Pędzili na czerwonym, stali w korkach
Akcja Znicz: Mniej kolizji niż w zeszłym roku, za to koszmarne korki na drogach.
Prawdziwie świąteczną niespodziankę w Święto Zmarłych zgotowali policjanci tym kierowcom, którzy beztrosko przejeżdżali skrzyżowania na czerwonym świetle!
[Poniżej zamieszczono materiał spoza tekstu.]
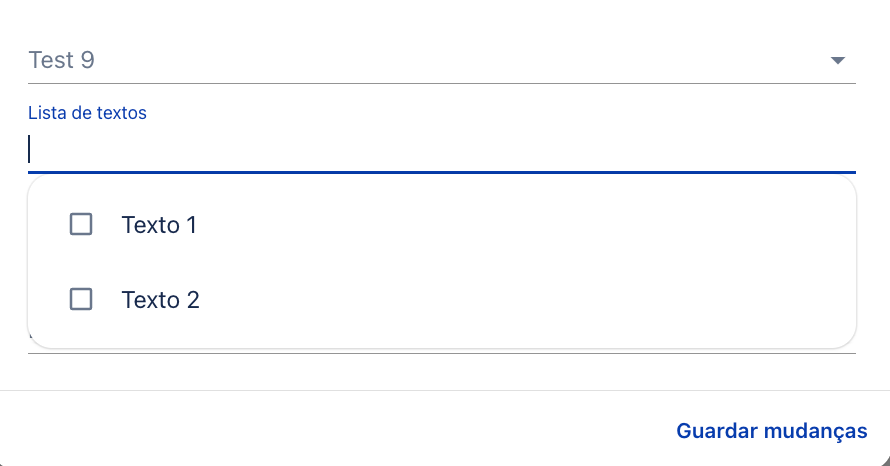Click the Test 9 selected value text

(62, 60)
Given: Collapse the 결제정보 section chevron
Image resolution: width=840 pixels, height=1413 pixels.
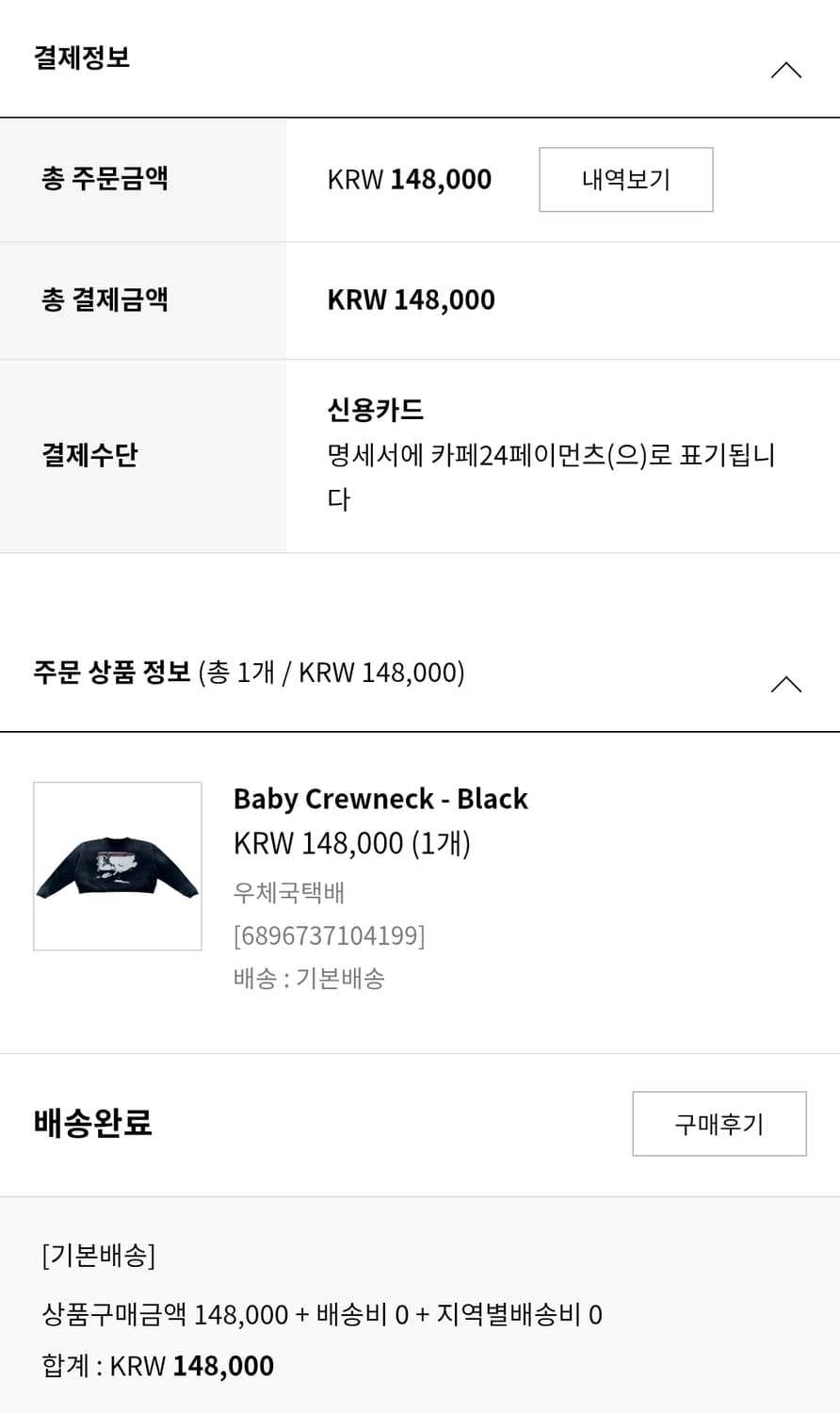Looking at the screenshot, I should click(785, 71).
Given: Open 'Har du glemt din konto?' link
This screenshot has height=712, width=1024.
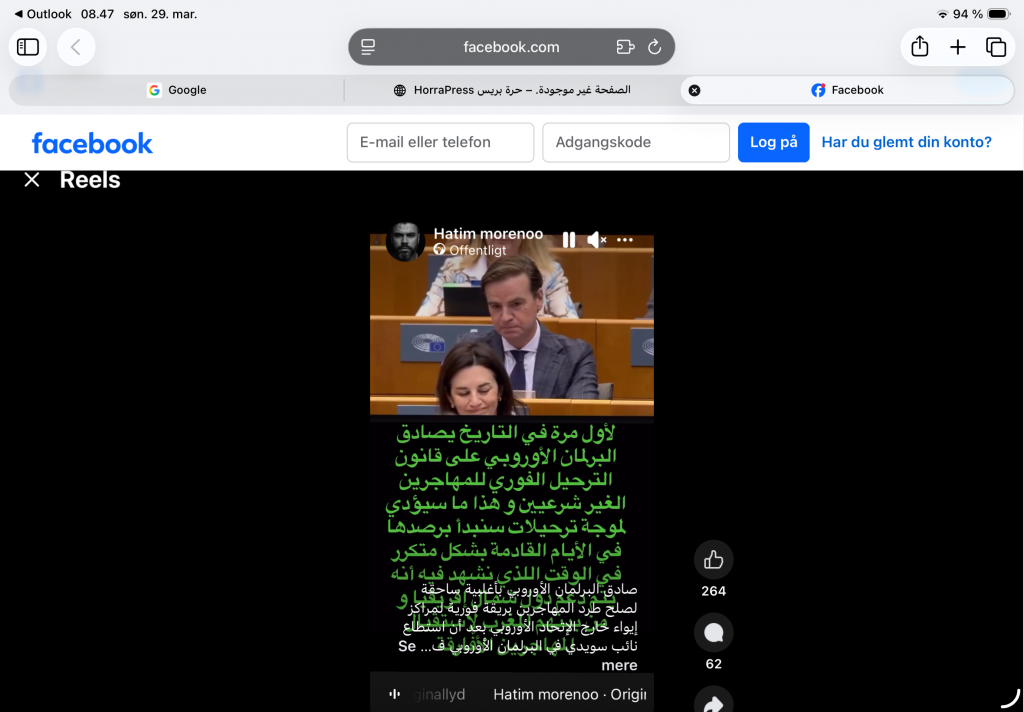Looking at the screenshot, I should (x=906, y=142).
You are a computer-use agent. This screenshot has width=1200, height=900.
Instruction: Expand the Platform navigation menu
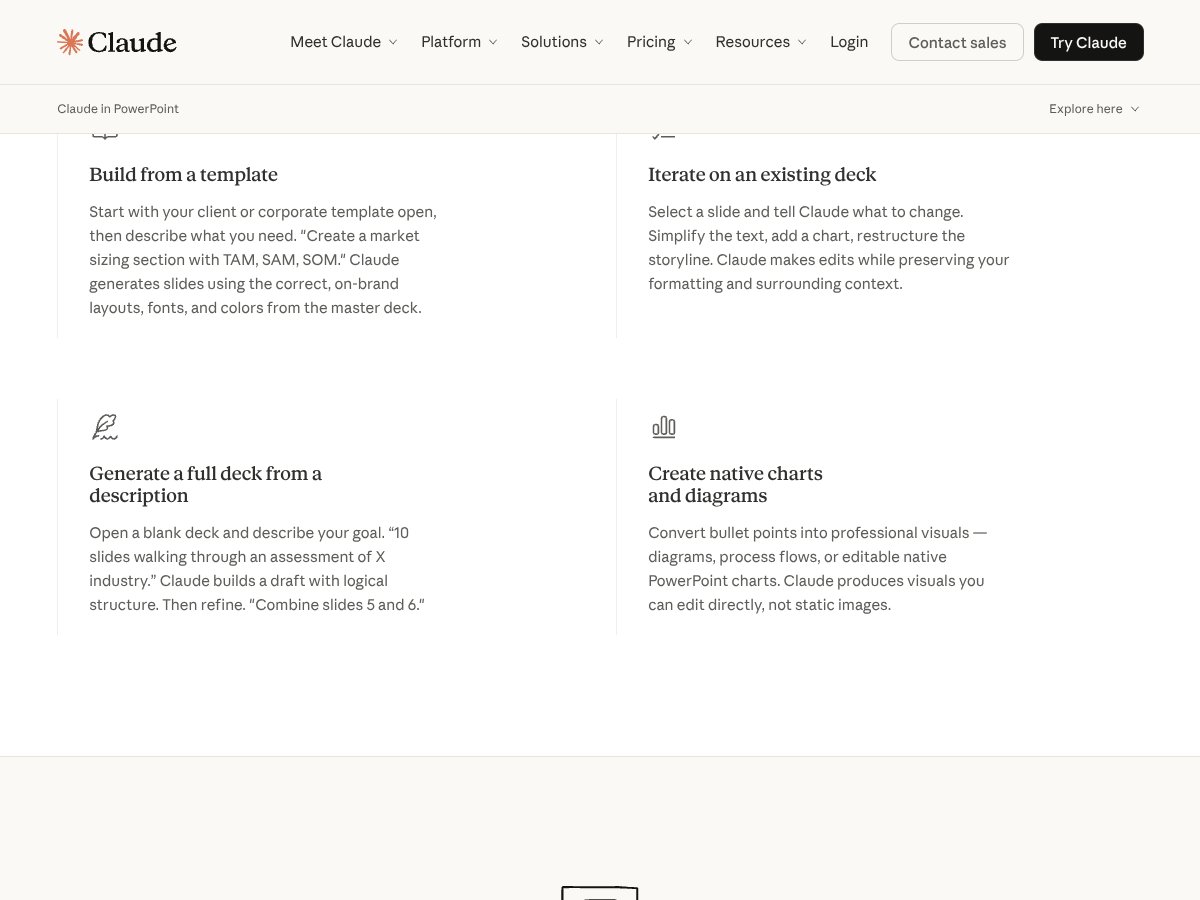coord(459,42)
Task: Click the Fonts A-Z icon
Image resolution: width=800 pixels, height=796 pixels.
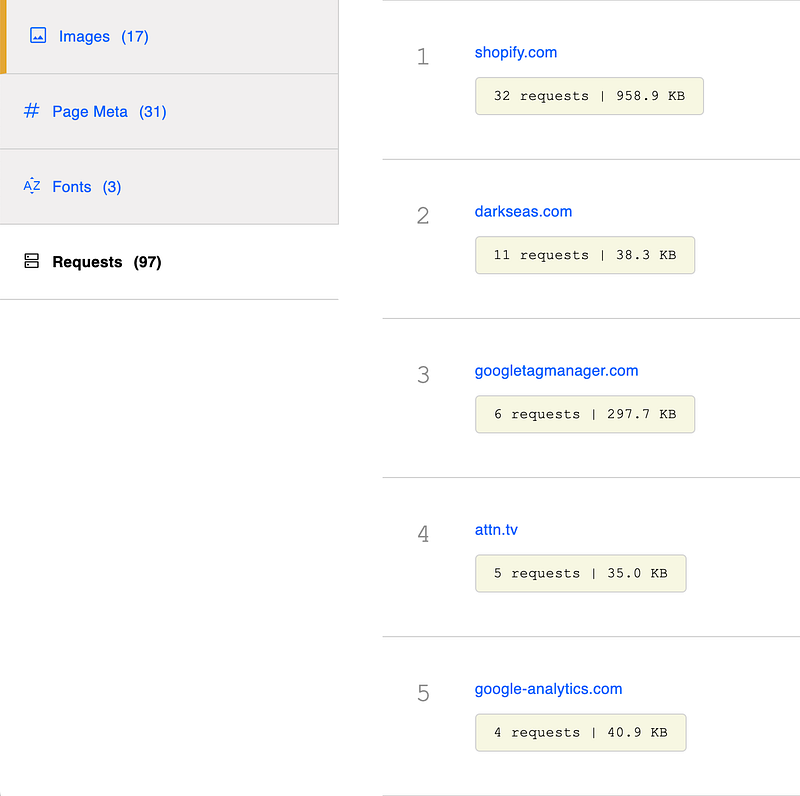Action: (x=31, y=186)
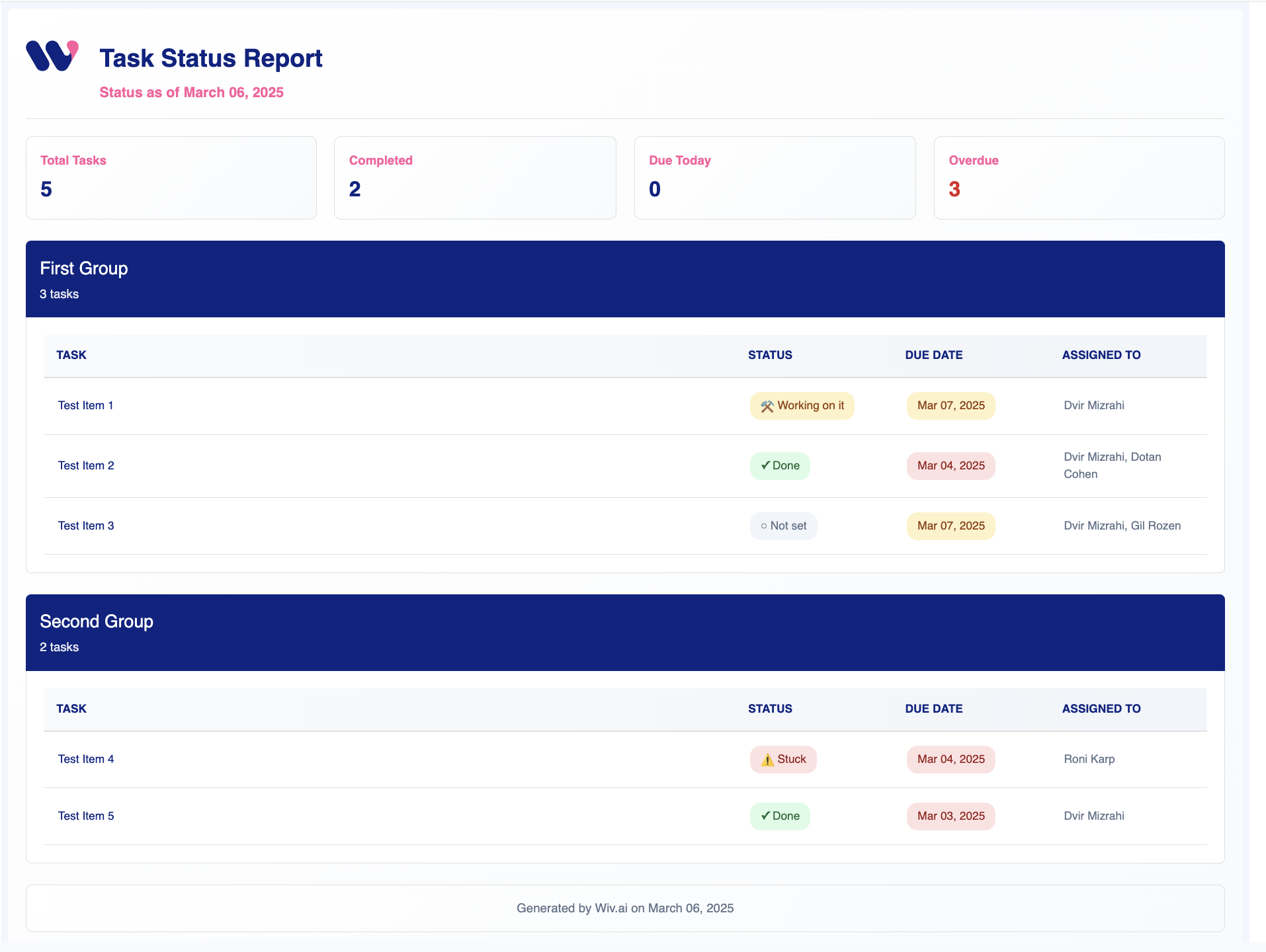
Task: Click the Done badge for Test Item 2
Action: 780,466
Piraci na czerwonym świetle
W niedzielne przedpołudnie na skrzyżowaniu ulic Rybnickiej i Chrobrego w Wodzisławiu stanął nieoznakowany wóz policyjny z kamerą, która rejestrowała po kolei wszystkich kierowców brawurowo przejeżdżających na czerwonym świetle. Kilkaset metrów na drogowych przestępców czekał już policyjny patrol, który bez sentymentów wlepiał mandaty. – Nie zdawaliśmy sobie nawet sprawy z tego, że takich kierowców, którzy przejeżdżają na czerwonym świetle skrzyżowanie jest aż tak dużo – powiedział nam po zakończonej akcji komisarz Mariusz Zieliński, zastępca naczelnika wodzisławskiej drogówki. Pożyczony z Katowic wóz z kamerą pracował na drogach naszego powiatu w niedzielę do południa.
Telefony się urywały
Prawdziwy horror rozgrywał się jednak przed większymi cmentarzami w powiecie. Dantejskie sceny rozgrywały się w pobliżu cmentarza na ulicy Pszowskiej w Wodzisławiu. – Niektórzy kierowcy czekali aż się zwolni miejsce na parkingu i blokowali ruch na drodze aż do Mc Donald’sa! – łapie się za głowę komisarz Zieliński. Podobne sytuacje miały miejsce przy cmentarzu na ulicy Sienkiewicza w Radlinie. Policjanci kierowali ruchem, dwoili się i troili, wysłuchiwali od ludzi krytycznych komentarzy, a na komendzie urywały się telefony. – A przecież wystarczyłoby, gdyby zaparkowali troszkę dalej i przeszli te parę metrów piechotą. Na innych parkingach były jeszcze wolne miejsca – mówi komisarz Zieliński.
Horror na drogach
W akcji Znicz z pomocą drogówce przyszły rewiry dzielnicowych, wszystkie komisariaty, ogniwa patrolowo-interwencyjne, a także straż miejska. – Dziękujemy za wsparcie strażnikom z Radlina, Rydułtów i Wodzisławia. Bez ich pomocy byłoby naprawdę ciężko – dodaje Mariusz Zieliński. Akcja Znicz rozpoczęła się o godz. 14.00 w miniony piątek i trwała do 2 listopada. Była w miarę spokojna. Odnotowano 1 wypadek i 7 kolizji. – Była to moja siedemnasta akcja Znicz odkąd pracuję w policji, ale jeszcze takich korków na drogach nie przeżyłem – podsumowuje listopadową akcję komisarz Zieliński.
(izis)
***
Jak podaje Komenda Główna Policji w Warszawie, podczas trzech dni świątecznego weekendu w całym kraju doszło do 299 wypadków drogowych, w których zginęły 33 osoby, a 374 zostało rannych. Policjanci zatrzymali 1217 nietrzeźwych kierujących. Porównując te liczby możemy powiedzieć, że w tym roku jest znacznie bezpieczniej. Nad bezpieczeństwem podróżujących czuwało prawie 10 tys. policjantów.